DOHA (Reuters) - Tajay Gayle, Jamaica’s first world long-jump champion, can go on to break the world record, his coach Stephen Francis said on Sunday.
“That is the aim,” Francis told Reuters from the training track at the Khalifa Stadium, a day after Gayle jumped a personal best of 8.69 meters to beat favorite Juan Miguel Echevarria of Cuba to the gold medal in Doha.
Francis said he believed Gayle could eventually beat American Mike Powell’s world record of 8.95m which has stood since 1991.
“He was 23 this year and he has only been with us (MVP Track and Field Club) for four years so, given the lifespan of the athletes who we normally have, barring injuries and bad luck and him being able to cope with all that this (gold medal) will bring and to focus, I think he’ll go a lot further in the near future,” he said.
“The IAAF table, which normalizes performances across all the events, says that his jump yesterday is better than 9.77 seconds in the 100m and slightly less given the wind,” added Francis, who coached Shelly-Ann Fraser-Pryce to three World and two Olympic 100m titles and Elaine Thompson to the Olympic sprint double at Rio 2016.

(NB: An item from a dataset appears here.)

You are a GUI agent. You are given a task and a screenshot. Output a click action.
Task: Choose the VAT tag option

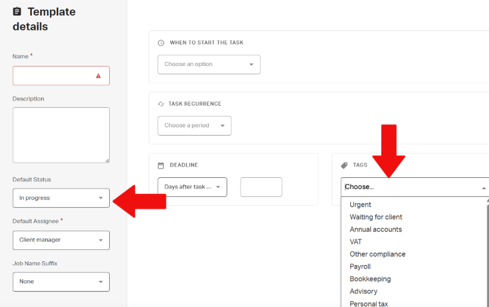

“It was one hundredth less, one point less, than 9.76 which (gold medalist Christian) Coleman ran.
“So therefore he’s on the level of Coleman which says it all. He has propelled himself into the stratosphere and I expect him to go even further, maybe to the moon who knows?
“Obviously it is quite satisfying that he went further than I had expected him to go. I expected him to go 8.5m or thereabouts and it’s a tribute to his ability to concentrate and ignore the pressure and to execute to get as far as he did with the (all-time) 10th furthest jump in the World,” Francis added.
Gayle paid tribute to Francis, who also coached former world-record holder Asafa Powell in the sprint and Jamaican-born high jumper Germaine Mason who won silver for Britain at the 2008 Beijing Olympics.
“It’s a dream come true and I’m very, very grateful for this,” Gayle told Reuters on Saturday. “(Credit) to Stephen Francis, who is my very motivational coach.”